Where real luxury happens

Instead of writing about what I've been up to in my studio (atelier) I thought I'd reproduce an article from the Sunday Times Luxx magazine this weekend. I have reproduced the entire article by Anna Murphy because I thought it was so interesting in the way it illustrates what true craftmanship is and how we often mistake a high price label for luxury when really an item that has been handmade by an artisan is true luxury. Clearly it resonates with me because I often wish that it could be more appreciated that art work not only takes hours and hours to produce but is also the result of years and years of training and learning one's skills and techniques.


IT’S NOT ON THE CATWALK BUT IN THE ATELIERS WHERE ARTISANS STITCH, PLEAT AND BURNISH, SAYS ANNA MURPHY.


“There’s a ubiquity to luxury these days. The word gets bandied about a lot, as do the products and experiences that it is seen to describe. Never has luxury been so available. What was once for the few is now if not for the many, for the more.
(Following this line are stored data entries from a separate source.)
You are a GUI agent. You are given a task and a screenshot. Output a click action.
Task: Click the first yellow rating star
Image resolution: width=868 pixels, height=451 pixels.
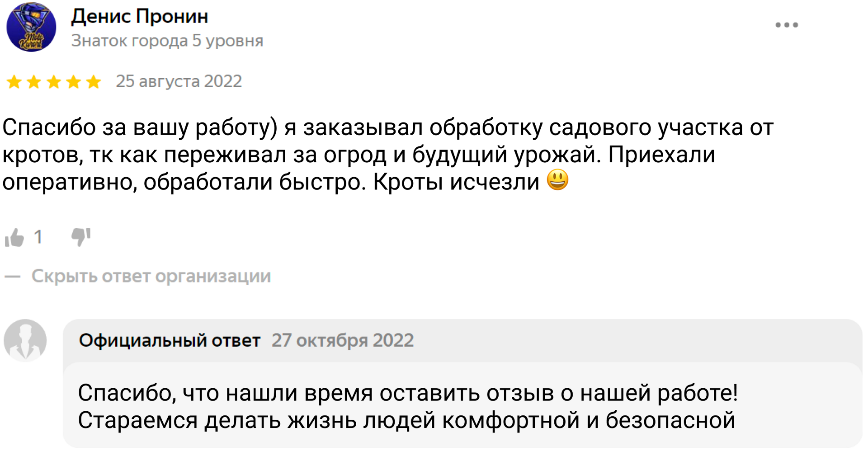click(x=14, y=82)
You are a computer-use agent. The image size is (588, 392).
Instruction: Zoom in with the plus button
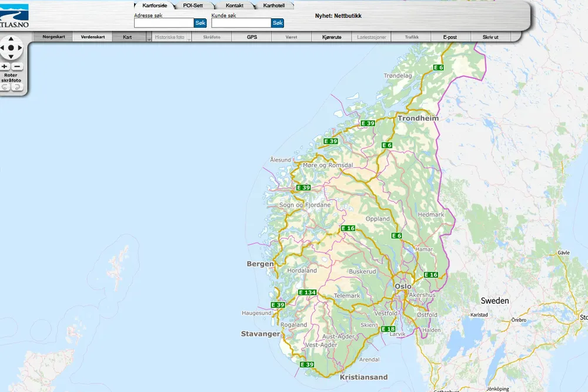(5, 67)
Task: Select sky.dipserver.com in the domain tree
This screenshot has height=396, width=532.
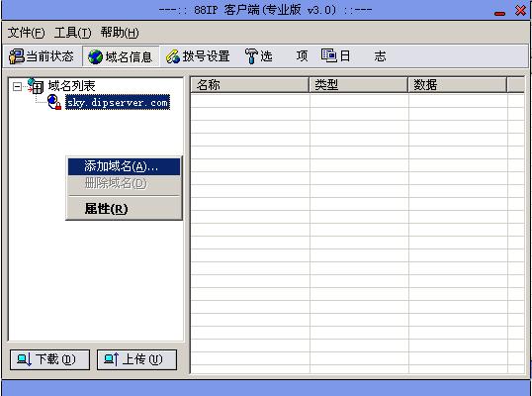Action: click(118, 102)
The world is full of expensive things to buy. But how many of them are luxurious in the strictest sense? Most of the best-known luxury brands started out a century or so ago as city-specific family businesses producing small quantities of handmade goods. You paid for what you got: the very best raw materials; superb craftsmanship; an exclusivity predicated on the fact that only your small peer group would have anything remotely similar.
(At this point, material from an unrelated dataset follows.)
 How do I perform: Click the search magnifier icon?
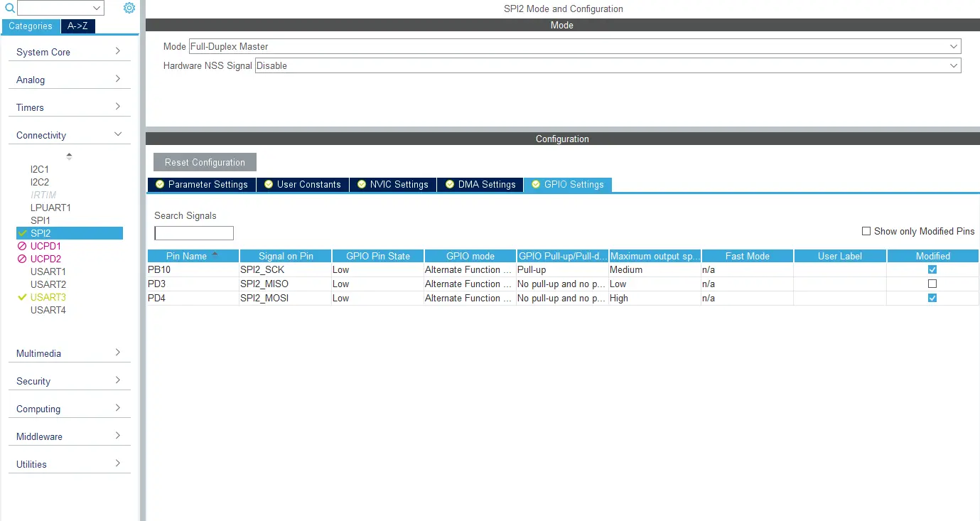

These days luxury products can be mass produced. The mark-up on a bag can be 10 to 12 times the production costs. The price tag is often not so much about the thing itself as about buying into the prestige of the brand that sells it. (Not to mention funding the vast marketing budget that uphold said prestige.)
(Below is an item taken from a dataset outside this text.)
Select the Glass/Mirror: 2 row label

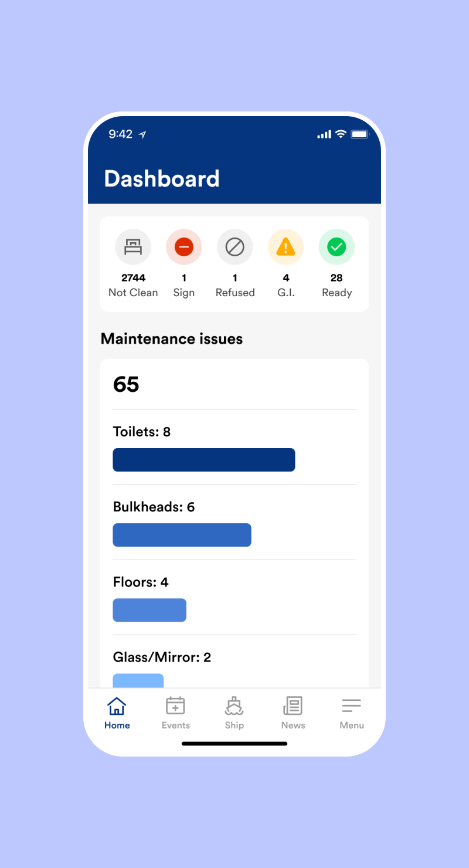(162, 657)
Along the way we have lost sight, in the realm of fashion at least, of how very expensive the properly luxurious can be. Work that is done by hand takes many hours and many hours can quickly mount up to stratospheric amounts of money. But because of the mechanisation of the industry – a world of expertise, of artistry, is under threat. What an irony it is that during this bumper epoch for billionaires, who could easily pay the high prices associated with handmade fashion, some of the finest craft specialists in the industry would probably have gone to the wall without Chanel.

The brand has bought, one by one, the maisons that once divided their labours among the diverse couturiers of Paris, from the feather workers of Lemarié to the embroiderers of Lesage, by way of the pleaters (yes, pleaters) of Lognon. A Lesage piece, for example, will take on average 500 hours to complete, and can take up to four times that.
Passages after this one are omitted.